__Extract provided__:
——————

In this part introduced in 3742be1

$expires_date = gmdate('D, d M Y H:i:s', time() + $expires) . ' GMT';
if (!$cache_control) {
$headers['Cache-Control'] = 'max-age=' . $expires;
}
$headers['Expires'] = $expires_date;
}
// Set Cache-Control header
if ($cache_control) {
$headers['Cache-Control'] = strtolower($cache_control);
}

If cache_control is set, then the Expires header will be output too which should rather not happen because

If there is a Cache-Control header with the max-age or s-maxage directive in the response, the Expires header is ignored.
(https://developer.mozilla.org/en-US/docs/Web/HTTP/Headers/Expires)

The presence of both may create confusion (for the developers at least)

So if cache-control... else if expires > 0 would do the trick?

Actually that even has a Cache-Control. The whole logic would be:

        // Set Cache-Control header (replaces Expires)

——————

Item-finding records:
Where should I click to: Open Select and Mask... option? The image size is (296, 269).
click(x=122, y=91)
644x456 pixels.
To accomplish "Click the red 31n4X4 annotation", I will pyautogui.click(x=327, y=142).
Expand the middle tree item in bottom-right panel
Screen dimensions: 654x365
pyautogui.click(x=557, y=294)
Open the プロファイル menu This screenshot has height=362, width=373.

——————

__To be done__:
1. From the comment about the Cache-Control and Expires headers, return the passage starting at "If cache_control is" and ending at "header (replaces Expires)".
2. In the comment about the Cache-Control and Expires headers, what happens to the Expires header when the response has a Cache-Control header with the max-age or s-maxage directive?
3. Write what comes next in the comment about the Cache-Control and Expires headers, continuing after its last line.

__Exercise results__:
1.
If cache_control is set, then the Expires header will be output too which should rather not happen because

If there is a Cache-Control header with the max-age or s-maxage directive in the response, the Expires header is ignored.
(https://developer.mozilla.org/en-US/docs/Web/HTTP/Headers/Expires)

The presence of both may create confusion (for the developers at least)

So if cache-control... else if expires > 0 would do the trick?

Actually that even has a Cache-Control. The whole logic would be:

        // Set Cache-Control header (replaces Expires)

2. The Expires header is ignored.

3.
        if ($cache_control) {
           $headers['Cache-Control'] = strtolower($cache_control);
        } elseif ($expires > 0) {
            $headers['Cache-Control'] = 'max-age=' . $expires;
        }

With no Expires header at all, it would just use CacheControl for both scenarios of setting a cache_control string in header or setting an expires time.

Actually reading more, this is not 100% true, only if max-age is set is Expires ignored. Probably safer to just leave it as is. We could create logic to skip it if cache_control doesn't contain max-age, but what's the point? code gets ugly, an extra check, and browsers ignore anyway?

I think it's confusing to output both when we know only one is useful at a time.

You need both and it's hard to detect when only one is needed. I would keep the code as it is.